Environmentalists championed it; even international bankers extolled its
potential for drawing hard currency to developing countries, the
traditional supplier of raw materials to industrialized yuppies. Still, the concept has been liberally interpreted. Having lived in Mexico and Brazil for the past 12 years, I've watched the
wave of hype, as ECOTURISMO! signs have beckoned travelers to anything from a simple nature walk to an air-conditioned stay in a 200-room hotel. Off the coast of Florianopolis, an island in southern Brazil, I once, by awful accident, took an "ecotourist" trip on a boat full of
dancing young women in penguin-print bikinis; our tour involved chasing dolphins while blasting loud AM-radio hits. This made me all the more grateful when, in 1996, I got a chance to visit explora's first hotel, in the middle of Chile's Torres del Paine park.
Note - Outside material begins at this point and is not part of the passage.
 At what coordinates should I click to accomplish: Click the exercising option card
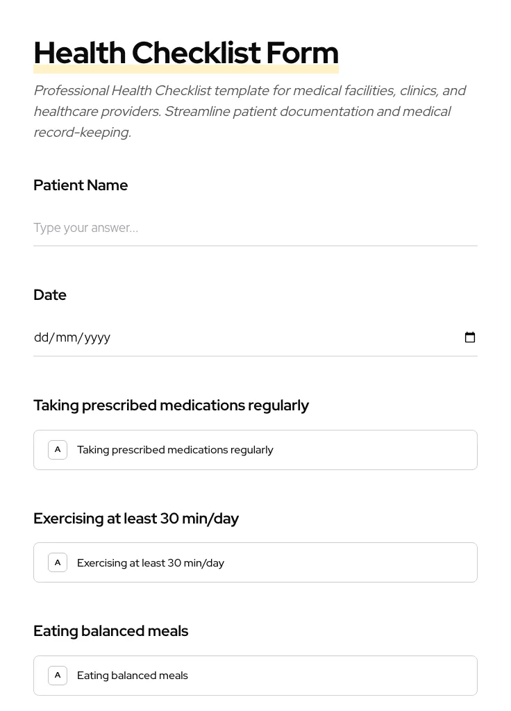point(278,562)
My husband and I had always wanted to see Patagonia, the southern, windswept region famously described by Bruce Chatwin as the "last place on earth." And when we heard of the comforts of the new hotel, we figured we might as well bring along our 14-month-old son, Joe. Given the reception we'd been promised -- with hot baths, three generous meals and a crib -- this certainly wouldn't amount to child abuse, we told ourselves. Joe simply had to endure the three-hour flight from Santiago to Punta Arenas and a six-hour van ride to the park. We had some second thoughts, of course, after watching our little
bundle of love throw up four times on the windy, storm-swept
roads, to the endless tune of the "Sesame Street" theme song on
his miniature, Bert-and-Ernie tape player. But by then it
was too late. When we pulled up at the strange wooden 30-room inn,
perched on a wild and empty cliff, we were bedraggled and worn out
and guilty and smelly as only new parents can be, and were wondering if we had made a terrible mistake. Inside the hotel, a huge fire was burning in the grate and white-jacketed waiters were scurrying back and forth with plates of lamb,
salmon and ceviche and carafes of fine Chilean red wine. One paused to
place a gleaming champagne bucket under a small leak in the roof. The
huge picture windows in the dining room looked out on Lake Pehoe and
the snowcapped, 6,300-foot "horns," or Cuernos del Paine, above it. Not
a single other man-made structure -- or man, for that matter -- was in view.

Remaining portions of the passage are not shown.